(Data extracts Opens)

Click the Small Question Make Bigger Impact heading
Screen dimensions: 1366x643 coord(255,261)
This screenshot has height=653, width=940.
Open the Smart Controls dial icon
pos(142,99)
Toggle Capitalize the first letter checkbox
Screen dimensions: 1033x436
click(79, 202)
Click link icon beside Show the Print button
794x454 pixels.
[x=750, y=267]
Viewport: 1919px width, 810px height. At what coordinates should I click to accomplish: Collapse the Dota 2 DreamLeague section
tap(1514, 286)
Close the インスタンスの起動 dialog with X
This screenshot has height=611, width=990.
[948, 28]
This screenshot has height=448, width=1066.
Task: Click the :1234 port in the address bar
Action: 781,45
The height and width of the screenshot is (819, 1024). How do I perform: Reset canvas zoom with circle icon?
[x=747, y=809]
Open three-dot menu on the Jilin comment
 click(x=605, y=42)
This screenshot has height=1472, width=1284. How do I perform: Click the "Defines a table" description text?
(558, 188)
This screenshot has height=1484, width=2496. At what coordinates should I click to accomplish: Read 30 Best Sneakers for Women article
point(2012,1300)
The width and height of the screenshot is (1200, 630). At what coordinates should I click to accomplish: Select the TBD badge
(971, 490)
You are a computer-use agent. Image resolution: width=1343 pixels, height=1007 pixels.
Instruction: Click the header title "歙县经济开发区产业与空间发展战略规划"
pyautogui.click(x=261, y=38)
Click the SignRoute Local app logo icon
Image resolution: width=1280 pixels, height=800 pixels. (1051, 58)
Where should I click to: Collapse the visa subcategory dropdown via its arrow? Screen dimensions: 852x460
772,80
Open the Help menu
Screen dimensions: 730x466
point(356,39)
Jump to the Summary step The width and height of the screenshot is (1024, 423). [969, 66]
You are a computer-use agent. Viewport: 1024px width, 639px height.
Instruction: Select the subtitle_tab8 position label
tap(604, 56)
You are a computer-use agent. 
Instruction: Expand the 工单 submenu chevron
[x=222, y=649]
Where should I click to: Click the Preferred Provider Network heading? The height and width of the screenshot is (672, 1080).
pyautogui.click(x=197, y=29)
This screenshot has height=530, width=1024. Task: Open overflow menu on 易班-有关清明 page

(Data extracts Closes)

Exercise objective
The full set of records, transcribed exactly, is the answer.

Solution
Click the Small Question Make Bigger Impact heading
Screen dimensions: 1366x643 coord(255,261)
This screenshot has height=653, width=940.
Open the Smart Controls dial icon
pos(142,99)
Toggle Capitalize the first letter checkbox
Screen dimensions: 1033x436
click(79, 202)
Click link icon beside Show the Print button
794x454 pixels.
[x=750, y=267]
Viewport: 1919px width, 810px height. At what coordinates should I click to accomplish: Collapse the Dota 2 DreamLeague section
tap(1514, 286)
Close the インスタンスの起動 dialog with X
This screenshot has height=611, width=990.
[948, 28]
This screenshot has height=448, width=1066.
Task: Click the :1234 port in the address bar
Action: 781,45
The height and width of the screenshot is (819, 1024). How do I perform: Reset canvas zoom with circle icon?
[x=747, y=809]
Open three-dot menu on the Jilin comment
 click(x=605, y=42)
This screenshot has height=1472, width=1284. How do I perform: Click the "Defines a table" description text?
(558, 188)
This screenshot has height=1484, width=2496. At what coordinates should I click to accomplish: Read 30 Best Sneakers for Women article
point(2012,1300)
The width and height of the screenshot is (1200, 630). At what coordinates should I click to accomplish: Select the TBD badge
(971, 490)
You are a computer-use agent. Image resolution: width=1343 pixels, height=1007 pixels.
Instruction: Click the header title "歙县经济开发区产业与空间发展战略规划"
pyautogui.click(x=261, y=38)
Click the SignRoute Local app logo icon
Image resolution: width=1280 pixels, height=800 pixels. (1051, 58)
Where should I click to: Collapse the visa subcategory dropdown via its arrow? Screen dimensions: 852x460
772,80
Open the Help menu
Screen dimensions: 730x466
point(356,39)
Jump to the Summary step The width and height of the screenshot is (1024, 423). [969, 66]
You are a computer-use agent. Viewport: 1024px width, 639px height.
Instruction: Select the subtitle_tab8 position label
tap(604, 56)
You are a computer-use agent. 
Instruction: Expand the 工单 submenu chevron
[x=222, y=649]
Where should I click to: Click the Preferred Provider Network heading? The height and width of the screenshot is (672, 1080).
pyautogui.click(x=197, y=29)
This screenshot has height=530, width=1024. Task: Open overflow menu on 易班-有关清明 page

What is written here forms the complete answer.